F*** this s***, I'm gonna jog

Pesawat kami dipindahkan jadwalnya dari jam 10 malam itu, ke jam 3 dini hari besoknya.

4 September. Perjalanan dari kosku ke bandara memakan waktu sekitar 2 sampai 3 jam. Tetapi sebelum itu kami tahu kalau kereta akan diberhentikan mulai siang. Pesimis kalau kereta akan beroperasi lagi malam itu, kami berdua memutuskan untuk pergi cukup pagi.  Memakai kereta terakhir, kami sampai juga di bandara sekitar jam 11 siang. Di tengah perjalanan, awan hitam terlihat di kejauhan, dan hujan mulai turun.

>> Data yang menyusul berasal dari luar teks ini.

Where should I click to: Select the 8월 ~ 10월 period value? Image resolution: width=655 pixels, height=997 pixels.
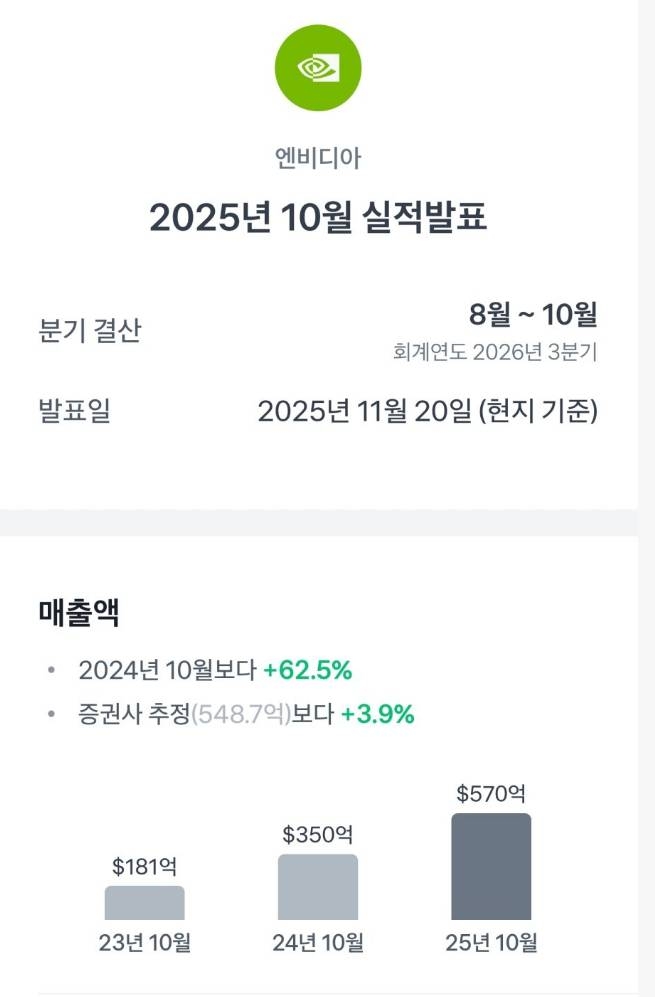[x=533, y=315]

Sampai di bandara, sudah cukup lega dan kami berpikir tinggal menunggu sampai besok pagi. Kami akan pulang ke Indonesia.

Di Bandara Internasional Kansai setelah mencari beberapa saat, kami mendapat tempat duduk. Jumlah orangnya tidak terlalu banyak, namun karena beberapa penerbangan ditunda, mereka tidak beranjak dari tempat duduknya.

Jam 3 sore. Seperti yang ada di ramalan cuaca, angin mulai bertiup kencang. Dari tempatku duduk, terlihat pohon bambu yang bergoyang dengan hebatnya. Atap halte bus pun seakan mau lepas dari tiangnya. Saat itu aku kembali bersyukur, untung sudah di bandara. Tidak terbayang kalau masih di luar pada jam itu. Dari pengeras suara, mulai terdengar pemberitahuan tentang penerbangan lain yang ditunda.

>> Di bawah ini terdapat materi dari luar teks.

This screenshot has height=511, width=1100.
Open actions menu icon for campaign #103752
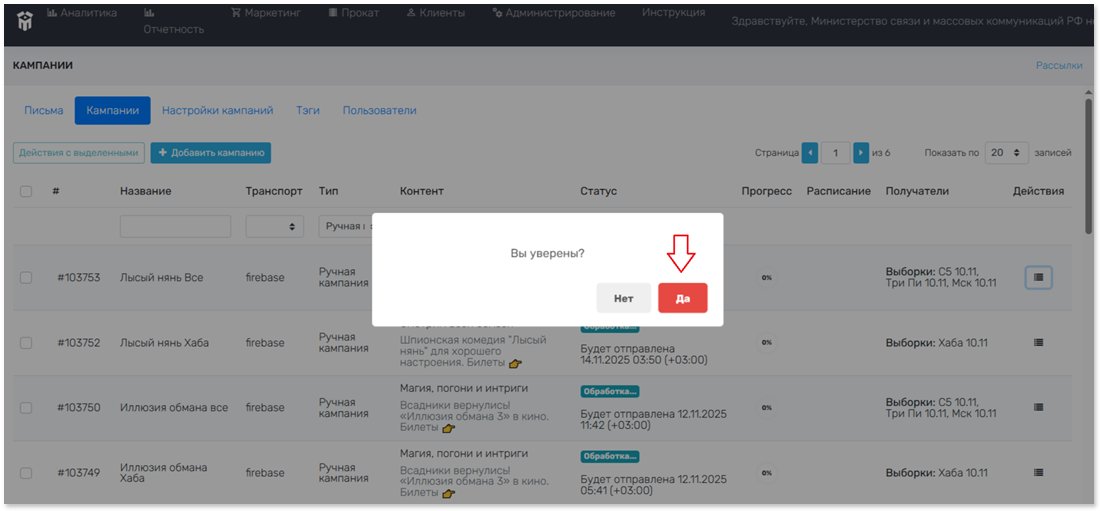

Jam 6 sore. Walaupun badai sudah berhenti, aku baru menyadari kalau lampu mati di banyak tempat. Pembangkit listrik hanya menyalakan bagian-bagian vital seperti kamar mandi dan beberapa toko yang beruntung, mungkin karena letaknya strategis. Sepertinya listrik yang tidak mengalir juga mengakibatkan tidak adanya daya untuk memberitahukan informasi apa-apa lewat pengeras suara.

Orang-orang mulai mengantre untuk membeli makanan dan minuman dari kios swalayan dan mesin minuman. Yang dalam waktu singkat habis. Sepasang kakek nenek yang duduk di sebelahku membentak seorang petugas yang lewat
"Apa-apaan ini?! kalau ada kerusakan, kasih informasi dong! Sampai kapan mati lampu begini?"
Yang ditanya terlihat menahan emosi, dan menjawab
"Kami juga tidak mempunyai informasi sama sekali."
Sementara di belakang tempat duduk kami, beberapa remaja bermain kartu di atas koper mereka seperti tidak ada yang terjadi.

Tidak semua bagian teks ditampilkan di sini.